= Beginning of Section =

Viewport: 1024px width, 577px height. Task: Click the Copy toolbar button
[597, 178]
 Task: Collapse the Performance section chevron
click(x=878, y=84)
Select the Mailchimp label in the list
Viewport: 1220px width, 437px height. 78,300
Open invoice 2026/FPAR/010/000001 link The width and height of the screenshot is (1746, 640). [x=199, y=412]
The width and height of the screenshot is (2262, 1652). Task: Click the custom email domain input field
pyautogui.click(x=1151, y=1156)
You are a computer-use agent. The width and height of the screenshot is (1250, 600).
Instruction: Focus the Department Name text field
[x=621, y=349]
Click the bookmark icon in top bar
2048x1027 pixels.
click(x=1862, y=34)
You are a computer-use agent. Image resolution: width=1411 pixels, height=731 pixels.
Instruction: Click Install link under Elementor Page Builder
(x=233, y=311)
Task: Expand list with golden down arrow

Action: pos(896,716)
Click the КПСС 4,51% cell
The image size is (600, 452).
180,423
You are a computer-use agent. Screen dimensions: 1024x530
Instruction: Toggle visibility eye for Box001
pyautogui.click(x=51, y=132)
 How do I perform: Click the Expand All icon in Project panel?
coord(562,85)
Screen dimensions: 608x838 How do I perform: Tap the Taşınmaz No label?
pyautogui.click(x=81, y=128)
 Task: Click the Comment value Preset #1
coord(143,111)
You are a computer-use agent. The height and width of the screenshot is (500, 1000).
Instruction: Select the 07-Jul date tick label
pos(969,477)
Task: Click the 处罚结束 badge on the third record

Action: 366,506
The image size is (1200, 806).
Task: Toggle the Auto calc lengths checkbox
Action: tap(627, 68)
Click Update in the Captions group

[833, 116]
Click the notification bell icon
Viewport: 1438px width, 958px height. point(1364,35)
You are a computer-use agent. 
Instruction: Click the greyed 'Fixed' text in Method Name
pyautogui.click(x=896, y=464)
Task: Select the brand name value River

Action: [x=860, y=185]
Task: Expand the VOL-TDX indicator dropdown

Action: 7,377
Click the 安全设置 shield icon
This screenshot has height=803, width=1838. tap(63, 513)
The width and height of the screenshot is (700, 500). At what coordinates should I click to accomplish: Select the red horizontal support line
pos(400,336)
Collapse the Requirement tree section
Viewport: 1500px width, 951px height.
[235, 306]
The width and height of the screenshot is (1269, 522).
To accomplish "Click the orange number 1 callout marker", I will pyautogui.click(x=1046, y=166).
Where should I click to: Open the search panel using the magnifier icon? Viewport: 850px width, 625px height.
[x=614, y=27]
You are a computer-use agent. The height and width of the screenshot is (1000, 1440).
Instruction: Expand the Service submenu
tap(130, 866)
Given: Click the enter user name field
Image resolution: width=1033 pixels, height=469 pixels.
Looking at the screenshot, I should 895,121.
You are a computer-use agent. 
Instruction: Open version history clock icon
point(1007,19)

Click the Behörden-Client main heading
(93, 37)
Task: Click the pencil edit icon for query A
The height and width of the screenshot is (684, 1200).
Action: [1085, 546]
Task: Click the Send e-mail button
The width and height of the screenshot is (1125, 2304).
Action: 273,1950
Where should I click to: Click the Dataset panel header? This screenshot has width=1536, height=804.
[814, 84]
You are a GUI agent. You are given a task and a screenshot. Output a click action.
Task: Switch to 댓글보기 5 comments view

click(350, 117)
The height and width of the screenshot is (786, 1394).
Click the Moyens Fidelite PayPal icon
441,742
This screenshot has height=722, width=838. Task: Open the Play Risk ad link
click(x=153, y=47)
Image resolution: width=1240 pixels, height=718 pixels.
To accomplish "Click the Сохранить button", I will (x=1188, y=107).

= End of Section =

Task item: Starting from the data above, filter for lines with "will" and copy each one.

The completed task:
To accomplish "Click the orange number 1 callout marker", I will pyautogui.click(x=1046, y=166).
To accomplish "Click the Сохранить button", I will (x=1188, y=107).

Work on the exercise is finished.